- **ABOUT THIS EXERCISE**: The output should consist solely of the lines running from the one that contains "Click the version" through the end of the records below, copied exactly.
### MATERIAL FOR THE TASK
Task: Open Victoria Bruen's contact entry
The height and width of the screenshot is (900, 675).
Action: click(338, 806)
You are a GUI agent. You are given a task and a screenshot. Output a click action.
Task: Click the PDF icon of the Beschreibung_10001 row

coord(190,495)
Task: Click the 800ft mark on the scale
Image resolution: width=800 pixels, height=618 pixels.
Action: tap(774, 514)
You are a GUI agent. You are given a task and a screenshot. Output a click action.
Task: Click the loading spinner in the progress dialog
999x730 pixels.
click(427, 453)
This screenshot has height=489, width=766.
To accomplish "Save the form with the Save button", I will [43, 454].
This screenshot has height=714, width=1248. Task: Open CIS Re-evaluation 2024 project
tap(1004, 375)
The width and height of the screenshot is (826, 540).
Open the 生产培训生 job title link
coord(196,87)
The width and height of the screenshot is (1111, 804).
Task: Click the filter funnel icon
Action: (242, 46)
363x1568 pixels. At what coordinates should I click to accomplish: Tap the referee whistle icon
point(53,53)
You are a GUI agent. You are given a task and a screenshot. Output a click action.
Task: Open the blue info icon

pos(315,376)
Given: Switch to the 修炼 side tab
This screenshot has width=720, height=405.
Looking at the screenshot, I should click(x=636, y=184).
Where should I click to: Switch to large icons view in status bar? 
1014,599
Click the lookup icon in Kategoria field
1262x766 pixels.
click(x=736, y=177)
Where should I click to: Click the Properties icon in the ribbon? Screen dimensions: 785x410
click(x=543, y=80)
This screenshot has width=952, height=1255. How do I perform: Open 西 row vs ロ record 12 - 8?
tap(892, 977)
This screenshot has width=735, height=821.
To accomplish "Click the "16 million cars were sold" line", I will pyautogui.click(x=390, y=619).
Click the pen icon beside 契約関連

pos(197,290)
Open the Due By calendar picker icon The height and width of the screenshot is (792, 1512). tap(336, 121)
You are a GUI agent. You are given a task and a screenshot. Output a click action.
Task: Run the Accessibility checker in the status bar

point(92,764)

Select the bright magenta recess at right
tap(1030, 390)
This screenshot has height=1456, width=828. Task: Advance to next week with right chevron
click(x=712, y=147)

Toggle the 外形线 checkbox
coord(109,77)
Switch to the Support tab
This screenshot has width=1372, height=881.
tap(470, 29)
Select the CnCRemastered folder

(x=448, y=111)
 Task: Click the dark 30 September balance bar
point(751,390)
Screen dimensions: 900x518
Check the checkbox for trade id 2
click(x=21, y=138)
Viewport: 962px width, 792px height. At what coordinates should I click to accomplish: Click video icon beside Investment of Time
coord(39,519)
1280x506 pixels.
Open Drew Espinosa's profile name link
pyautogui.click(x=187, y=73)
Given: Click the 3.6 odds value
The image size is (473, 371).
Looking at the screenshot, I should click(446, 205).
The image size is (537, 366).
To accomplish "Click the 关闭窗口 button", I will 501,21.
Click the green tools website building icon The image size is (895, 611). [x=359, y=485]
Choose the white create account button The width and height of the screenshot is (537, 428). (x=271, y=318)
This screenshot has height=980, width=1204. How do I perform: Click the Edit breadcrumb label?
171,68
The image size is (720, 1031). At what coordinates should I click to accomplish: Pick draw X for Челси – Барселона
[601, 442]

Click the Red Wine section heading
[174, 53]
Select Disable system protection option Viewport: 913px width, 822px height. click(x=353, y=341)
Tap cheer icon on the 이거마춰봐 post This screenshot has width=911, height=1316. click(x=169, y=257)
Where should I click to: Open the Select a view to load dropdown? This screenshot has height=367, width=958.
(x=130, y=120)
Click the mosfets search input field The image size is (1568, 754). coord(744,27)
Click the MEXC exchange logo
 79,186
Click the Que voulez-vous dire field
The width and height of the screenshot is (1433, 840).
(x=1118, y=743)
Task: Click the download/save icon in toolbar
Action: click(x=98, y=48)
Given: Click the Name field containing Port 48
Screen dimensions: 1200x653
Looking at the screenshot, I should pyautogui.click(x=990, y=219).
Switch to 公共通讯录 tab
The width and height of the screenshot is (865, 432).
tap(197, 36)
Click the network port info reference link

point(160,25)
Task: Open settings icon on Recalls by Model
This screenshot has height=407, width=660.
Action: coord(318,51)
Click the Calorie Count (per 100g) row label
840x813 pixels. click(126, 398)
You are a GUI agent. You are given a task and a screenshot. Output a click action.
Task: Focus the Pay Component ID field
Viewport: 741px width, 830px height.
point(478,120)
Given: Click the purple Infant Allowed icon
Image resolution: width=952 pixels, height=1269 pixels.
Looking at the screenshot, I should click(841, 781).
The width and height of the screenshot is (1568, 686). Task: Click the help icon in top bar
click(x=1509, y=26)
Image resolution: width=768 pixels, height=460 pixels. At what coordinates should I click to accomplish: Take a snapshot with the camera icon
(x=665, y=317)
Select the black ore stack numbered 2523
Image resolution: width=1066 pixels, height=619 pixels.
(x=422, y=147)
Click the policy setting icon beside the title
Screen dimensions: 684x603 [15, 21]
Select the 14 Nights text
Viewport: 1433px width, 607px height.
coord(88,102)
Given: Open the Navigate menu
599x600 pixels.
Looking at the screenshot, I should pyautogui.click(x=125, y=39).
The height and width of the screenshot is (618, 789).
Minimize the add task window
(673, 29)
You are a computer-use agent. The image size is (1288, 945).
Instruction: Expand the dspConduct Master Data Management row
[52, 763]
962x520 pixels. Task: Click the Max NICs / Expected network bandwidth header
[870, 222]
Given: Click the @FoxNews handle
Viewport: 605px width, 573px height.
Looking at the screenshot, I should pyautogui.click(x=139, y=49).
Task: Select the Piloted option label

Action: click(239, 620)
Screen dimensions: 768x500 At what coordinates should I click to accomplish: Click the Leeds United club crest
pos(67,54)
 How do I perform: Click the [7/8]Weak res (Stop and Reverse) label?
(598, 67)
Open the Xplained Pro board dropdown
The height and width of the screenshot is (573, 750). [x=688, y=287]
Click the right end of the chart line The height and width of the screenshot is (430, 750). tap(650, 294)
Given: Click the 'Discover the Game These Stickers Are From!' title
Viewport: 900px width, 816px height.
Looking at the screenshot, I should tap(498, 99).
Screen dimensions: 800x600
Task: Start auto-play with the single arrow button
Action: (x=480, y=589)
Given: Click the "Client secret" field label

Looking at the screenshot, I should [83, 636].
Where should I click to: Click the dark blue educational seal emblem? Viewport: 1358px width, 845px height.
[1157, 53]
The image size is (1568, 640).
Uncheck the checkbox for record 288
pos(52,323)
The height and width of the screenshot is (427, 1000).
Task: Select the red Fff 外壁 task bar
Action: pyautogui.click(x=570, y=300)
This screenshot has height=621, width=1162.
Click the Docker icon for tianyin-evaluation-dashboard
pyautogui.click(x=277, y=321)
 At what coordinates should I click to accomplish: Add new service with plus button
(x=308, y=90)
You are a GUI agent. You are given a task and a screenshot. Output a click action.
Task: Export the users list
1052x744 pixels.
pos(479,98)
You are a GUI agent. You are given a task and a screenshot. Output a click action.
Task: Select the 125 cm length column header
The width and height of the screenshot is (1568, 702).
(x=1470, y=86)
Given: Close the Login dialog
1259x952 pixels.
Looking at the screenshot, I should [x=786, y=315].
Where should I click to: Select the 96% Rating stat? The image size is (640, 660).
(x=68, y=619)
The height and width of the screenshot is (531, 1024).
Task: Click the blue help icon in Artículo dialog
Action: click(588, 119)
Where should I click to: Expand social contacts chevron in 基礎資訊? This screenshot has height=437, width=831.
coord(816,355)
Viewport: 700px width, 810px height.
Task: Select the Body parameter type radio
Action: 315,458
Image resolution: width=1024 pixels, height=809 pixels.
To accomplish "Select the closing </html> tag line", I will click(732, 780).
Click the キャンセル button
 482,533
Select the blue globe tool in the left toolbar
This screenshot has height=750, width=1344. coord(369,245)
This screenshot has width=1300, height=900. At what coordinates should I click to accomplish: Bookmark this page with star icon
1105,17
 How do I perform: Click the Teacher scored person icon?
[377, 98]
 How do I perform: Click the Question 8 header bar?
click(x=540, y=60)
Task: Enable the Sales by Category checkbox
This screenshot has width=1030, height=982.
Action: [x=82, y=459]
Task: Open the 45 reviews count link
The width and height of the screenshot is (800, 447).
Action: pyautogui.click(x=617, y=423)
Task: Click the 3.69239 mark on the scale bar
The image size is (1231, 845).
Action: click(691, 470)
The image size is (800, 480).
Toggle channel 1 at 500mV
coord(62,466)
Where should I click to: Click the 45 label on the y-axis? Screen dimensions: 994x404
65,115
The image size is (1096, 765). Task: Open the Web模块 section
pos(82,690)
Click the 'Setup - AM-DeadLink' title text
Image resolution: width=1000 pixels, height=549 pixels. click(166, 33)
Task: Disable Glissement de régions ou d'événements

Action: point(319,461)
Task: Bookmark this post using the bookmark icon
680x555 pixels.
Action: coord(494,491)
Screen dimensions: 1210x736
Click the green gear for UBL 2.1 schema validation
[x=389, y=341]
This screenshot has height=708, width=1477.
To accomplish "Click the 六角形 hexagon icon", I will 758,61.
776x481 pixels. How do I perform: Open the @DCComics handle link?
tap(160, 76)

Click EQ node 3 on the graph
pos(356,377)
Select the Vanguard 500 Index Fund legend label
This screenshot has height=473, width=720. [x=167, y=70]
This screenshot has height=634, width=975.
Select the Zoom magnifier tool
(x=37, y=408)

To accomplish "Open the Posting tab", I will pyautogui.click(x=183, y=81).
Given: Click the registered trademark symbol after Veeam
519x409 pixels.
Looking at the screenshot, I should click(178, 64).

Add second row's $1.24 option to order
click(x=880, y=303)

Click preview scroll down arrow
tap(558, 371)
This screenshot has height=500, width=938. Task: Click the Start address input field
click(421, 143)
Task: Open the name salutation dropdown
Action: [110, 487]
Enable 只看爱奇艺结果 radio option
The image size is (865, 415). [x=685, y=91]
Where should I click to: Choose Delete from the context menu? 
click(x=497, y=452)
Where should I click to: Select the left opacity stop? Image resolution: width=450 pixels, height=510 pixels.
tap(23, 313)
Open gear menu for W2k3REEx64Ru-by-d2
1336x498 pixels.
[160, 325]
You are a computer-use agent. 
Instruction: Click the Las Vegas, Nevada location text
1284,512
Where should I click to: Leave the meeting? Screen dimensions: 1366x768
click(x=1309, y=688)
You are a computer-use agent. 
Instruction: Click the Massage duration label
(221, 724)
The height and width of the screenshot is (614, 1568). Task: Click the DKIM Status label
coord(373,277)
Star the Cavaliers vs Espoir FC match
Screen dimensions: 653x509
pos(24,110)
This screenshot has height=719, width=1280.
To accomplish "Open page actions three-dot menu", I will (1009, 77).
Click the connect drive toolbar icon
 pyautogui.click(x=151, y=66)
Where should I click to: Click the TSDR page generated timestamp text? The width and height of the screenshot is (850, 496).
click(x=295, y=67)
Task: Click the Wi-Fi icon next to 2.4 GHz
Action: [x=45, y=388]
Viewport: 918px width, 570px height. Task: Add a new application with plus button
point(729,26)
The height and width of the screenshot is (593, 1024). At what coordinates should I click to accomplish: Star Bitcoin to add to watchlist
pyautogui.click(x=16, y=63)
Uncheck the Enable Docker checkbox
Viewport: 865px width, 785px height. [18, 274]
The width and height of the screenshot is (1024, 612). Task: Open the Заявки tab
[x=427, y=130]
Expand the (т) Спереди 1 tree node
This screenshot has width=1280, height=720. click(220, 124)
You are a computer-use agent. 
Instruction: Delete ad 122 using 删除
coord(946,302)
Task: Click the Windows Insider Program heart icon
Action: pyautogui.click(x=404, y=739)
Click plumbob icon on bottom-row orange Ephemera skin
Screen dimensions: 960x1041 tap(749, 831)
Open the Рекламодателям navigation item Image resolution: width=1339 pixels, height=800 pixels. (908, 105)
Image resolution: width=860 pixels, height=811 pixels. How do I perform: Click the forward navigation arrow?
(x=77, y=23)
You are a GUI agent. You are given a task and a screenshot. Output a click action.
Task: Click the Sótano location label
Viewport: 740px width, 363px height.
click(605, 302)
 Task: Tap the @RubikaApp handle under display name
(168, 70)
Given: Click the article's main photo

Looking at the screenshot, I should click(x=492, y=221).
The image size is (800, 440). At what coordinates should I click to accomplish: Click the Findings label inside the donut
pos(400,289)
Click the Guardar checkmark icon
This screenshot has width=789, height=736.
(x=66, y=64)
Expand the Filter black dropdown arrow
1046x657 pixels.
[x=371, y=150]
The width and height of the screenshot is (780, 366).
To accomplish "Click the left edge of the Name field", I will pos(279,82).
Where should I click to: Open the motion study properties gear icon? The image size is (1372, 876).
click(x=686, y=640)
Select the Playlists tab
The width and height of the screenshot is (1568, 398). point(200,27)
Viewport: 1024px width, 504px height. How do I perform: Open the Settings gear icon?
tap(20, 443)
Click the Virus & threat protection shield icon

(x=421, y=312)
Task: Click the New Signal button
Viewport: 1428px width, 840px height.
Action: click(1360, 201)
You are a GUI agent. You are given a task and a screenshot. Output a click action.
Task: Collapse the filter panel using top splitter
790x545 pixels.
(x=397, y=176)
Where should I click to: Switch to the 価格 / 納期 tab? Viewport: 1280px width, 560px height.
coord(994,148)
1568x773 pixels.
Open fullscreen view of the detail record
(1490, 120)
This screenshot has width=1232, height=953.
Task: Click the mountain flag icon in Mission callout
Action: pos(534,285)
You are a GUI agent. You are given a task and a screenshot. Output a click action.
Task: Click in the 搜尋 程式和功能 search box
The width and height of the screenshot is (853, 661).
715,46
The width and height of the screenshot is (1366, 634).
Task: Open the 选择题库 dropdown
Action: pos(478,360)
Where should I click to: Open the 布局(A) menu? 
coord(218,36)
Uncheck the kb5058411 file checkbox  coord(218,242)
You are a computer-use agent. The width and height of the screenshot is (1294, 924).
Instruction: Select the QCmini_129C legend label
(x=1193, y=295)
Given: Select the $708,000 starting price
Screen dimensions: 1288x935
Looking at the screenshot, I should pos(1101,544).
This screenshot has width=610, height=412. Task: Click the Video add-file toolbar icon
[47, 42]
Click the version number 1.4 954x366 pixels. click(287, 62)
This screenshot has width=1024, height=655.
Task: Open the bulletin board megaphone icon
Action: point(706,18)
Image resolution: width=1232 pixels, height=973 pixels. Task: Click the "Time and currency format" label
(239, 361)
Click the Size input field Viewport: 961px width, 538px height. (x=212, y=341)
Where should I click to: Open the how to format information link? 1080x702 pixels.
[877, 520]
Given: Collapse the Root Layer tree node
######
- **YOUR SOLUTION**:
Click the version number 1.4 954x366 pixels. click(287, 62)
This screenshot has width=1024, height=655.
Task: Open the bulletin board megaphone icon
Action: point(706,18)
Image resolution: width=1232 pixels, height=973 pixels. Task: Click the "Time and currency format" label
(239, 361)
Click the Size input field Viewport: 961px width, 538px height. (x=212, y=341)
Where should I click to: Open the how to format information link? 1080x702 pixels.
[877, 520]
Given: Collapse the Root Layer tree node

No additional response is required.